***** Extrait fourni *****

Dans la force de l’âge, on est dans le feu de l’action. Dans un âge avancé, on se contente de Vivre à feu doux, titre du tout dernier recueil de nouvelles que signe Gilles Archambault, 90 ans, tout comme le personnage de la dernière nouvelle.

Ce recueil d’une centaine de pages renferme 32 nouvelles. C’est vous dire comment elles sont brèves, jamais plus que deux ou trois pages, parfois seulement cinq ou six courts paragraphes. Les sujets traités n’en demeurent pas moins sérieux: amitié, amour, bonheur, estime de soi, création, vieillesse, mort.

Quatre thèmes

Les nouvelles sont regroupées sous quatre ensembles aux libellés évocateurs: Immensément triste comme d’autres sont immensément riches, Je ne me suis pas habitué à moi, Vivre à feu doux, Couvercle fermé.

***** Extraits de données *****

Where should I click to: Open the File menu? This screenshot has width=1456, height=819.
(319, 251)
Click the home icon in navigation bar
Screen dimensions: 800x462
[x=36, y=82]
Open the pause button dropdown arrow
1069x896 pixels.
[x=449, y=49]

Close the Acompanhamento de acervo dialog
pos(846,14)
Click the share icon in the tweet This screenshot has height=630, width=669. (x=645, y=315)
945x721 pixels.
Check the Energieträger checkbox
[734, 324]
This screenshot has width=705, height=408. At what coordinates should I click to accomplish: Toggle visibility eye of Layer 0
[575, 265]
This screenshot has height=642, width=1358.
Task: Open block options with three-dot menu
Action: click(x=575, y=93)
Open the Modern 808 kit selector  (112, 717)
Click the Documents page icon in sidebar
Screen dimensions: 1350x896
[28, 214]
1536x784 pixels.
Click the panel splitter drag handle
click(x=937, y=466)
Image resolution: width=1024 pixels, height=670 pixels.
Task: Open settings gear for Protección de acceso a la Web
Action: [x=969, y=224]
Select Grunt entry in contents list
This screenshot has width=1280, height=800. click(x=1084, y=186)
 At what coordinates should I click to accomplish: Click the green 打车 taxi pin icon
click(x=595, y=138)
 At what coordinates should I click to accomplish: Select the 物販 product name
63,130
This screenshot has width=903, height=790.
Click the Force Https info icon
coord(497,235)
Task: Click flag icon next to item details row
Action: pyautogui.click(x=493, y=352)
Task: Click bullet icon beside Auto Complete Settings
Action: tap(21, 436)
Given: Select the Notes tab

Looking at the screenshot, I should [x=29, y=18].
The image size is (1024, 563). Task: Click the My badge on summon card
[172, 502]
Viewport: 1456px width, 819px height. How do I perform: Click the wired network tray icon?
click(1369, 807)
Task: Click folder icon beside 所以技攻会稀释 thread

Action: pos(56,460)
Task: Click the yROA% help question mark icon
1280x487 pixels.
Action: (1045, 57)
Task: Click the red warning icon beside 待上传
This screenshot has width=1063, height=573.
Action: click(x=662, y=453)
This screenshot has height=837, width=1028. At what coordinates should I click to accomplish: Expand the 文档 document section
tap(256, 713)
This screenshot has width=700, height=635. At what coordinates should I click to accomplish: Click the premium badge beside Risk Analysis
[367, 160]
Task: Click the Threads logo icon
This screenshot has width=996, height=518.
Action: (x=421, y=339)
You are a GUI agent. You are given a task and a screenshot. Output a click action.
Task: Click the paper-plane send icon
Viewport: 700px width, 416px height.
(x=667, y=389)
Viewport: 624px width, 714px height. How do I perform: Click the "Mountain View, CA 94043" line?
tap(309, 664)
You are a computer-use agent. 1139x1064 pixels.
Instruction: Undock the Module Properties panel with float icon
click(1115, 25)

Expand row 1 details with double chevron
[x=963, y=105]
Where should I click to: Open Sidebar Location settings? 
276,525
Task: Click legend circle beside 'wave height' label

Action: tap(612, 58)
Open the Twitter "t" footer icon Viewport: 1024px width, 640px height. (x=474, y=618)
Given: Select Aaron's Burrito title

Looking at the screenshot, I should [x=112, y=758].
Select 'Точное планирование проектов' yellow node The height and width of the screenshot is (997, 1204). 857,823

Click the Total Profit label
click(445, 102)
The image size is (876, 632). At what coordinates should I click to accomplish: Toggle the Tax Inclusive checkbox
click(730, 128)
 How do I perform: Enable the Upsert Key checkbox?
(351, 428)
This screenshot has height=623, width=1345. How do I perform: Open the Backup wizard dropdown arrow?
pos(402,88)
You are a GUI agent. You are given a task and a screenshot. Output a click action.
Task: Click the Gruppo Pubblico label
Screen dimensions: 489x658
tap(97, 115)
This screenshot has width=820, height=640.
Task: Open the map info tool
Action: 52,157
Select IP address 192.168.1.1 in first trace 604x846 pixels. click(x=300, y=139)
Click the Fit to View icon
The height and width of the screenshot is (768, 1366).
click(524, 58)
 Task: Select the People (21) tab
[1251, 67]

*****

▸ Énoncé du problème
Poursuivez l'extrait sur le recueil Vivre à feu doux à partir de sa dernière phrase. Ces entrées proviennent d'une autre source.

▸ Réponse à la tâche
Dans le premier ensemble, une nouvelle s’intitule Qui es-tu, au juste?. Il est question d’un homme qu’une femme arrive difficilement à comprendre. Une personne qui donne parfois «l’impression d’être un livre ouvert, parfois pas du tout». L’intérêt de la fréquentation réside dans cette énigme.

Un des plus longs textes, presque quatre pages, a pour titre Le Rival. On fait la connaissance d’un modeste prof d’université, qui vient de terminer un roman refusé par trois éditeurs. Il apprend qu’une femme longtemps oubliée a avoué sur son lit de mort qu’il avait été l’amour de sa vie.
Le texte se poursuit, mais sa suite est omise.